In June 2019, Volkswagen listed its bus and truck division in the new company Traton in Frankfurt and on the Stockholm Stock Exchange.

Traton mainly includes Swedish Scania and German MAN.

The IPO was then Europe's second largest that year.

But in the so-called prospectus, where potential shareholders must be informed about the company and any risks, there was no information about the corruption India that Scania's internal investigators came to the year before.

The information was recently revealed in SVT News and Assignment Review in collaboration with the German public service company ZDF.

Concise information in the prospectus

Volkswagen owns approximately 90 percent of the shares in Traton.

AMF is the second largest owner with around three percent of the shares.

Neither AMF nor the other owners who bought shares in Traton in the summer of 2019 found out anything about Scania's corruption investigation via the prospectus.

The prospectus, which is the comprehensive report that investment banks must publish before an IPO, contains only scant information that Scania has completed its bus production and sales in India.

But it does not say anything about the conclusions about the systematic bribery culture that Scania seems to have been involved in for several years.

Nor does it say in the prospectus that two of Scania India's top executives were forced to resign in 2018 according to the information in the internal reports.

What must be included in a prospectus is regulated in an EU regulation.

The standard wording in Traton's prospectus does not provide any information to prospective shareholders that management already in 2018 knew detailed information about suspected corruption in India.

According to Scania, this contributed to the company withdrawing from the Indian bus market.

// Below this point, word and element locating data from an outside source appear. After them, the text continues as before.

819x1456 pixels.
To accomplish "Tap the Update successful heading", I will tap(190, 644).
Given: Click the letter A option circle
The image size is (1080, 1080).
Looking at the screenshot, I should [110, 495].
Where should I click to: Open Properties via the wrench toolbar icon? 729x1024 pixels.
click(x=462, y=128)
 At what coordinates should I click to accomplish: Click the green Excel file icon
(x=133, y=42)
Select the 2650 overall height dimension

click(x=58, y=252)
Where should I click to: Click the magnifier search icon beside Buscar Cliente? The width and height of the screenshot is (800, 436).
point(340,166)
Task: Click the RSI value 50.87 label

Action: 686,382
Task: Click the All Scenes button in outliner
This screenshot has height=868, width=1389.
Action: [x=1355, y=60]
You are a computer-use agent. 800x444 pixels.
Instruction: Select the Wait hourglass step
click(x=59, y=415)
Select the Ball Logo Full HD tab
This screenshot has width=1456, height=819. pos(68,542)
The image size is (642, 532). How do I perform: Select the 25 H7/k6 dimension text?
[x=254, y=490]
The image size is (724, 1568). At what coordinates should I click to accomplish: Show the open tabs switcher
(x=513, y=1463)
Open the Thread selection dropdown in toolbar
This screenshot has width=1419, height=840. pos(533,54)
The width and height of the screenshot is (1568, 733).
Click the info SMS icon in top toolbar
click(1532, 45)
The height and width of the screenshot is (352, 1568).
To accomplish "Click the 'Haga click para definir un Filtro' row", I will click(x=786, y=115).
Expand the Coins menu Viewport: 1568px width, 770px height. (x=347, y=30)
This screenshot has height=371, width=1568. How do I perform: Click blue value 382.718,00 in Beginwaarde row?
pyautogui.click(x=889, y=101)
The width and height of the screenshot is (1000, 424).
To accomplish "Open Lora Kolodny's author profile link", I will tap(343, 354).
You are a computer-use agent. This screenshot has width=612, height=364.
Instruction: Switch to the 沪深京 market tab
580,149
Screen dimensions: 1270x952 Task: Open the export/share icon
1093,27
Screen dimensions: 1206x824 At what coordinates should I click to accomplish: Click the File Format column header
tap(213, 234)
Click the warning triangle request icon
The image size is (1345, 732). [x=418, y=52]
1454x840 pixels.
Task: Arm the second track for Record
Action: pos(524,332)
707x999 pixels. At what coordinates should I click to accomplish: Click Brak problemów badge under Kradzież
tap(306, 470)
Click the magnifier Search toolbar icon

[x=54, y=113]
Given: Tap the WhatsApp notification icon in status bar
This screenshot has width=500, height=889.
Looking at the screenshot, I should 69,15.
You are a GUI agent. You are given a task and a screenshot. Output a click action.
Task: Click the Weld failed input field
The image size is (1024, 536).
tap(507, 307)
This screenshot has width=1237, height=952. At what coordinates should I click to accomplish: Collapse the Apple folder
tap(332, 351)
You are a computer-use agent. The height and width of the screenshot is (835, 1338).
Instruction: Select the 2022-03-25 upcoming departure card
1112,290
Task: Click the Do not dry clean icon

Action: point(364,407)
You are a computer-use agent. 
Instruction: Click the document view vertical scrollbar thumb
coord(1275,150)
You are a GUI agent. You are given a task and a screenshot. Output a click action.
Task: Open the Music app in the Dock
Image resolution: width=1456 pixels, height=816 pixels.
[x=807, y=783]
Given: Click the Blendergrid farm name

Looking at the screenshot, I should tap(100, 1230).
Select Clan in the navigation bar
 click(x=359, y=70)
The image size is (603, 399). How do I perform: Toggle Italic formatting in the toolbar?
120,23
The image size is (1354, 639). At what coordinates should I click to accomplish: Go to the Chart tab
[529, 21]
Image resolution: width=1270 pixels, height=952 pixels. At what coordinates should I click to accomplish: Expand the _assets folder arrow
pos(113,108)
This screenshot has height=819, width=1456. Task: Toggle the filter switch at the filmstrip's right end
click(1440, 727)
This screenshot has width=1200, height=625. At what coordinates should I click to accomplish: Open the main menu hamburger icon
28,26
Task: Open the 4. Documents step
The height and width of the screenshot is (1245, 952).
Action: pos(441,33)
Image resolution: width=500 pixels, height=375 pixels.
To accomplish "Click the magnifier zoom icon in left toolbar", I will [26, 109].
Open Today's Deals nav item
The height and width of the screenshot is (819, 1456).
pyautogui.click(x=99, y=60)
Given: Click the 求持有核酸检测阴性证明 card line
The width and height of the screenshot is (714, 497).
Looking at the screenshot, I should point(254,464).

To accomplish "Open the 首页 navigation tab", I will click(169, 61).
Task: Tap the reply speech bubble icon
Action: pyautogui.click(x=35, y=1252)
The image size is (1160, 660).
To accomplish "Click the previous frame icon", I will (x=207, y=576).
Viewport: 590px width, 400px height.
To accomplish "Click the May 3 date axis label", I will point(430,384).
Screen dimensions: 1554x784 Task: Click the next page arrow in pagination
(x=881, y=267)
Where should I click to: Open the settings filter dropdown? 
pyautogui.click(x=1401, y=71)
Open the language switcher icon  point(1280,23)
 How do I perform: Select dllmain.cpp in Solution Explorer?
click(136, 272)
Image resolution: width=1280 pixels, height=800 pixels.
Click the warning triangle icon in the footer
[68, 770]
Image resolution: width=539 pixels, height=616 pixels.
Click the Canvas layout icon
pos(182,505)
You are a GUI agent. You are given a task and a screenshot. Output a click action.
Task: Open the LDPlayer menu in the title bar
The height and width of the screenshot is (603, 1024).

"Will ask for an explanation"

AMF's Anders Oscarsson will shortly request a meeting with Scania's CEO Henrik Henriksson to ask questions about the choice to omit the information.

- What we will do is at the next meeting ask for an explanation.

One question I will ask is "How did you think here?", Says Anders Oscarsson.

In an email to SVT, Traton writes that the prospectus mentions general potential risks in several areas regarding the area of ​​corruption.

But that "there was no legal obligation to disclose the specific risks related to Scania India".